Segment Start: EXERCISE DATA
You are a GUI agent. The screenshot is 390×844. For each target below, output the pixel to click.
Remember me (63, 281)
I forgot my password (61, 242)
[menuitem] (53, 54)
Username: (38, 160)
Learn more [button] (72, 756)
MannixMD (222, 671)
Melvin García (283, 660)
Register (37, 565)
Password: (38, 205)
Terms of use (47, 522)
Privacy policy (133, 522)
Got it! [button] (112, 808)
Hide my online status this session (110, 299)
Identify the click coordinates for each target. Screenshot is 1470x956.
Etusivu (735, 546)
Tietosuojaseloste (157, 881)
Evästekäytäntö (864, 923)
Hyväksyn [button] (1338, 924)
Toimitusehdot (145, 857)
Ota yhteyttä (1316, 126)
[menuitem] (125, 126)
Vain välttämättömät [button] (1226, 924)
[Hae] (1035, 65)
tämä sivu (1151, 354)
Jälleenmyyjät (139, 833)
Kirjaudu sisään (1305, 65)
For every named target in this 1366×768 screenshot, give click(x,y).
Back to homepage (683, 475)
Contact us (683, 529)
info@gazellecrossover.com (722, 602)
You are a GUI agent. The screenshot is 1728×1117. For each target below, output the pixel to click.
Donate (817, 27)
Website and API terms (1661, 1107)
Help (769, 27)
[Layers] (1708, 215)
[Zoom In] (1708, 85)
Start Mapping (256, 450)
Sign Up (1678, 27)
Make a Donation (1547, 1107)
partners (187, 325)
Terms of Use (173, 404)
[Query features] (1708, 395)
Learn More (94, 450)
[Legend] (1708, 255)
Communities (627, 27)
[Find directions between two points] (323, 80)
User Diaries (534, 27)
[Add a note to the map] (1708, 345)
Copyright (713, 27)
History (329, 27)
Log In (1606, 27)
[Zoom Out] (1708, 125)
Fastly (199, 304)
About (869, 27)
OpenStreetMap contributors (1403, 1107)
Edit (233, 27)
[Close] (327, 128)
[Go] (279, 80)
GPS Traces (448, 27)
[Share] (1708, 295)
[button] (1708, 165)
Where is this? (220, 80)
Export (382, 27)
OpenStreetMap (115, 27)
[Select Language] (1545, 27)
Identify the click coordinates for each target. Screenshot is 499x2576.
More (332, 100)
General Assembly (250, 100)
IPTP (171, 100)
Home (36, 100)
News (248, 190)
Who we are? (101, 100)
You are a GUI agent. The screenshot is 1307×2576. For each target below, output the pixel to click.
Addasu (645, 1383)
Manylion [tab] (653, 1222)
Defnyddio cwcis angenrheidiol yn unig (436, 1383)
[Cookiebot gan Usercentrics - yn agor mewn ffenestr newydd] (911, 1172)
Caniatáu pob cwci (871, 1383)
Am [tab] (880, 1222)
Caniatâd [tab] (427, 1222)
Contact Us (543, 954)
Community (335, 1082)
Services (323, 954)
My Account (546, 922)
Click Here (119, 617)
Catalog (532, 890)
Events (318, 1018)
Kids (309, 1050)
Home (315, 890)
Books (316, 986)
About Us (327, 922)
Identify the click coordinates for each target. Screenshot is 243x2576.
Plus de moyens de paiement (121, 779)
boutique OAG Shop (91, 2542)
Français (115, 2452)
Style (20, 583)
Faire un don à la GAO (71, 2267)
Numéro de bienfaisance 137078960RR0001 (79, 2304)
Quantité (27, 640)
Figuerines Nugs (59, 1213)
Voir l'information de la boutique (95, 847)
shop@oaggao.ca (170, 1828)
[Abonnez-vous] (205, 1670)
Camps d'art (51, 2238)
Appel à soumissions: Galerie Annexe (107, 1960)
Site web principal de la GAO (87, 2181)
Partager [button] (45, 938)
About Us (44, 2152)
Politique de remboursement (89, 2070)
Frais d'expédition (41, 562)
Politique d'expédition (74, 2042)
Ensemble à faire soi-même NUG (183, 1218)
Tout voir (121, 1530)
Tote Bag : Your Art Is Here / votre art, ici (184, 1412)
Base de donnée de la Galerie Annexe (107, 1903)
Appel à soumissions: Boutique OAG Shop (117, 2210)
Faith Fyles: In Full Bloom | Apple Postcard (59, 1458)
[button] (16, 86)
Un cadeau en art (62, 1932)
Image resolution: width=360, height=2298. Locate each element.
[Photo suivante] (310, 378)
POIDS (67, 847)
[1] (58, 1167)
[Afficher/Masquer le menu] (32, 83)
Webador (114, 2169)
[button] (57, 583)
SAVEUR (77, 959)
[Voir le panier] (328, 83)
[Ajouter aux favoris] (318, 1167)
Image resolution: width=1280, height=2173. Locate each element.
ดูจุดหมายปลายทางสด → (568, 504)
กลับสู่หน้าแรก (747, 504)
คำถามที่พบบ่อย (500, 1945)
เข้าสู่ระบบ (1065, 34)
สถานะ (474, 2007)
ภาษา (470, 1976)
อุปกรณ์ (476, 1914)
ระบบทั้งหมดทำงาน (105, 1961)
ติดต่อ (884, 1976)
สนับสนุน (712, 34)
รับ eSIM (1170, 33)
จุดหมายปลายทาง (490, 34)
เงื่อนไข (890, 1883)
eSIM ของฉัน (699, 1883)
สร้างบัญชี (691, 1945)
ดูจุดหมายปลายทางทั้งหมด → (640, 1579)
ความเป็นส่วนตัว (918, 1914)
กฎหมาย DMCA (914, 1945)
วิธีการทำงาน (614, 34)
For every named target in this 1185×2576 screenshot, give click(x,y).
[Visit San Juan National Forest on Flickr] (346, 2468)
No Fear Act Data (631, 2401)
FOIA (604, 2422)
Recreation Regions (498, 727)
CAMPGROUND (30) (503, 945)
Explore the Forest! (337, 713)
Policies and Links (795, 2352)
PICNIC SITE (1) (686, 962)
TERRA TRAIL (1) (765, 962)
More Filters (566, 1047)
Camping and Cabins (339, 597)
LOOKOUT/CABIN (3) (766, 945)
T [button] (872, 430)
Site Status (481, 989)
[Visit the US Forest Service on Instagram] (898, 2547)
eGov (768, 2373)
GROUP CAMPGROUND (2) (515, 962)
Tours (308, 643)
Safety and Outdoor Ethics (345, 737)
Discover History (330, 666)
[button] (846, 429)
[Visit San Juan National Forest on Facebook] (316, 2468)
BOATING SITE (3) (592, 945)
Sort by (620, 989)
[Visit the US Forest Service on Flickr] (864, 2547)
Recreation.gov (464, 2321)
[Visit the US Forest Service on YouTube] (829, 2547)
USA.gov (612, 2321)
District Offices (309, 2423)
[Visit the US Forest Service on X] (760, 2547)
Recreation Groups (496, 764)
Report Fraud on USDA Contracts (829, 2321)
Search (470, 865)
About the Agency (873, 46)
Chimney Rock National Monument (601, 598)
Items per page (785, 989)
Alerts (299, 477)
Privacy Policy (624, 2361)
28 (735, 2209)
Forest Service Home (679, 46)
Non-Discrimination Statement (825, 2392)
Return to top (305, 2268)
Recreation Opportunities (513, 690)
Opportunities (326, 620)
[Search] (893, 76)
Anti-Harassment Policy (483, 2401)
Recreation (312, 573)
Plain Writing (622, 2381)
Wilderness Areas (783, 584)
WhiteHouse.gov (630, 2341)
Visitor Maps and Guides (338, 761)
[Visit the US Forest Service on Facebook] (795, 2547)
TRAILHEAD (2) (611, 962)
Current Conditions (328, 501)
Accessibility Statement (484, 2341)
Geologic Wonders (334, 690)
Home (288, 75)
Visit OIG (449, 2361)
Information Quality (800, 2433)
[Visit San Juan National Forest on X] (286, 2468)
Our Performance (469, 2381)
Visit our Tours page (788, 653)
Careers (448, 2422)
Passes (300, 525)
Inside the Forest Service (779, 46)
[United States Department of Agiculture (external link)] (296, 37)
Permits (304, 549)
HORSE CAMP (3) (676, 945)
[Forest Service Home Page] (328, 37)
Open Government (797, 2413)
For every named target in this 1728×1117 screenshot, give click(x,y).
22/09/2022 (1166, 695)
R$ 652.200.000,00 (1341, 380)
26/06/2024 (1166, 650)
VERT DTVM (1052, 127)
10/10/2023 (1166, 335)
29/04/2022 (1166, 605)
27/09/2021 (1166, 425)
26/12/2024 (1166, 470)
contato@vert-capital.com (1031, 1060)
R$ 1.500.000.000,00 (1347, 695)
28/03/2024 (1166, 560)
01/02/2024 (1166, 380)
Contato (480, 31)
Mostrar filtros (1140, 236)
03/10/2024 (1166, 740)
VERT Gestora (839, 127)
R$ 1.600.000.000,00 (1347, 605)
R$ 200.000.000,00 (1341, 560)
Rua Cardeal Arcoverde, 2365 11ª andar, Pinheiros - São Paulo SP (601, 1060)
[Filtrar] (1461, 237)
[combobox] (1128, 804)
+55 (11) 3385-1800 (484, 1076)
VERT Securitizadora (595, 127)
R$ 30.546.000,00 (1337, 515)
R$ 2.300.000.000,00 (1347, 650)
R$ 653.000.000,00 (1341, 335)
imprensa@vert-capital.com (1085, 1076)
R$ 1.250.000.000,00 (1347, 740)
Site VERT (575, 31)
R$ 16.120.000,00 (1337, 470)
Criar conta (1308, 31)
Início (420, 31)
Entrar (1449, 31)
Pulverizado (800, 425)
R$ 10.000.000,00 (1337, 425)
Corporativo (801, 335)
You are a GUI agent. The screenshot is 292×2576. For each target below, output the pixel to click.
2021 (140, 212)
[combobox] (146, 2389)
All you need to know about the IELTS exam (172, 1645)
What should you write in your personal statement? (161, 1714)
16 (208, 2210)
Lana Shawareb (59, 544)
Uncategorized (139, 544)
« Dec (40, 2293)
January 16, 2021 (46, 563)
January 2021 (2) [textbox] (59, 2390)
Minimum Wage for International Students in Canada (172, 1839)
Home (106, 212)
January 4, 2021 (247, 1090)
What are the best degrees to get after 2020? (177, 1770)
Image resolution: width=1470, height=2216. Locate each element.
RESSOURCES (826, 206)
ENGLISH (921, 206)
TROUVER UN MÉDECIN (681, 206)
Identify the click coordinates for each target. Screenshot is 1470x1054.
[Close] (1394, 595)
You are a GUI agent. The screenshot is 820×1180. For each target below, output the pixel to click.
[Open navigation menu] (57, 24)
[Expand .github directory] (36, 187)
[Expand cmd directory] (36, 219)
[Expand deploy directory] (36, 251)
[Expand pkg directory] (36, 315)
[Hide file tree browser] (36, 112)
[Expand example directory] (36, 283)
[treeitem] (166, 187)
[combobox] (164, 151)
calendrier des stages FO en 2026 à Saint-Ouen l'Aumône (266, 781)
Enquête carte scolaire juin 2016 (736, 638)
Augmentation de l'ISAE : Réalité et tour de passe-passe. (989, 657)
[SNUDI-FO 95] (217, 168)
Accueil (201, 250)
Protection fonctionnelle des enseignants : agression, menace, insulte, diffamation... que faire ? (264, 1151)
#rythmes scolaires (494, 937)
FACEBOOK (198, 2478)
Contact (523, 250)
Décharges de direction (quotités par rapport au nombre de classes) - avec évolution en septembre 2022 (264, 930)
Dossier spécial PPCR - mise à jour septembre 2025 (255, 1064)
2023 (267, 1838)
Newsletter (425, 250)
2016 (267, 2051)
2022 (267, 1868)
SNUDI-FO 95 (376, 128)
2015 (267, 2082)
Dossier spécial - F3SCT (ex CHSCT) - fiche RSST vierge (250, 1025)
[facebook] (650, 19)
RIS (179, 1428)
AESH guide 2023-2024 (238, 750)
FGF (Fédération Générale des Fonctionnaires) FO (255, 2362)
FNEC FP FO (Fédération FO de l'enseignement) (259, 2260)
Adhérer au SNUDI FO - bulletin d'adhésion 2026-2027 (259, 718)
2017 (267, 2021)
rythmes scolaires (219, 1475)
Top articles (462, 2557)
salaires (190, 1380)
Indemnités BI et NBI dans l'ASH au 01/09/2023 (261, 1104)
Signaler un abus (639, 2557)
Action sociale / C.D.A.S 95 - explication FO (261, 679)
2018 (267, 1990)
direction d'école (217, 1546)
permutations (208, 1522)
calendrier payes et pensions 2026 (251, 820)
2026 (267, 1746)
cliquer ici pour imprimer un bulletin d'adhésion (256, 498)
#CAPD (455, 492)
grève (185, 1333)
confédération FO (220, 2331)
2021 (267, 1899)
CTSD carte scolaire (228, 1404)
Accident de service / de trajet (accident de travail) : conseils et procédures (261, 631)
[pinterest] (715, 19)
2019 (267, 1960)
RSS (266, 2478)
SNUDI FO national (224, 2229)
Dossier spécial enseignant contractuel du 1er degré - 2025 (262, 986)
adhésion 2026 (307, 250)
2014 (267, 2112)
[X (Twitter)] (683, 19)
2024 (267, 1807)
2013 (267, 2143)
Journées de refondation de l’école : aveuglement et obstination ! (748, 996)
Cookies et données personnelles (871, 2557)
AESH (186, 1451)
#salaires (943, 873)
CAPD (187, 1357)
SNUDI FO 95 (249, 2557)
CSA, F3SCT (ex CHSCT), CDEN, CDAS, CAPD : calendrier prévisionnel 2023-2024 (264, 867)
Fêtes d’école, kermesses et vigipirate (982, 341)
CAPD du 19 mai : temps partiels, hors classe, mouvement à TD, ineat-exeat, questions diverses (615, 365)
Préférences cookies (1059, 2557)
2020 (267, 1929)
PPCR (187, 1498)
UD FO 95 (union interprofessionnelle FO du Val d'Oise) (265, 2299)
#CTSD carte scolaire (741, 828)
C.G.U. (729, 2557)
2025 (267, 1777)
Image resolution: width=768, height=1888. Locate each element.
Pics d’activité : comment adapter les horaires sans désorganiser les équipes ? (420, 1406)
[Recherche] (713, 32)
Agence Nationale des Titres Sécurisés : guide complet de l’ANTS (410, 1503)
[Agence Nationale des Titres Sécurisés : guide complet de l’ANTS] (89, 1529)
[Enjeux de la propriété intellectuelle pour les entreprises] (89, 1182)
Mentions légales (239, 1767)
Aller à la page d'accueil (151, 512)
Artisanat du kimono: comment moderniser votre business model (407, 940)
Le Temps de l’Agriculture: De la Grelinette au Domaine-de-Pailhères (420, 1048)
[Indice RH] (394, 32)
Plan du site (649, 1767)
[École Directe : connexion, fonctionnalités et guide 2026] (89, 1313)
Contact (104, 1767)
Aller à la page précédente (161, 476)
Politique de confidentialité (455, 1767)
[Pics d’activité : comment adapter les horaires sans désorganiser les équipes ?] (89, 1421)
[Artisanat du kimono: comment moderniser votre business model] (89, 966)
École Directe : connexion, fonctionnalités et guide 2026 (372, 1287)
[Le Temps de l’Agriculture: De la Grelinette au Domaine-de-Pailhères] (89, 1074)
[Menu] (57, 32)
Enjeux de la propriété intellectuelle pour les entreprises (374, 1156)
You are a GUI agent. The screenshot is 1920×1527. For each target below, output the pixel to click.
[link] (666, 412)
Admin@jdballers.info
Segment End: EXERCISE DATA
= TASK OBJECTIVE =
Only the lines above starting at the one containing "Préférences cookies (1059, 2557)" and ending at the one containing "Politique de confidentialité (455, 1767)", both included, are to be returned, exactly as they read.

= TASK OUTPUT =
Préférences cookies (1059, 2557)
2020 (267, 1929)
PPCR (187, 1498)
UD FO 95 (union interprofessionnelle FO du Val d'Oise) (265, 2299)
#CTSD carte scolaire (741, 828)
C.G.U. (729, 2557)
2025 (267, 1777)
Image resolution: width=768, height=1888. Locate each element.
Pics d’activité : comment adapter les horaires sans désorganiser les équipes ? (420, 1406)
[Recherche] (713, 32)
Agence Nationale des Titres Sécurisés : guide complet de l’ANTS (410, 1503)
[Agence Nationale des Titres Sécurisés : guide complet de l’ANTS] (89, 1529)
[Enjeux de la propriété intellectuelle pour les entreprises] (89, 1182)
Mentions légales (239, 1767)
Aller à la page d'accueil (151, 512)
Artisanat du kimono: comment moderniser votre business model (407, 940)
Le Temps de l’Agriculture: De la Grelinette au Domaine-de-Pailhères (420, 1048)
[Indice RH] (394, 32)
Plan du site (649, 1767)
[École Directe : connexion, fonctionnalités et guide 2026] (89, 1313)
Contact (104, 1767)
Aller à la page précédente (161, 476)
Politique de confidentialité (455, 1767)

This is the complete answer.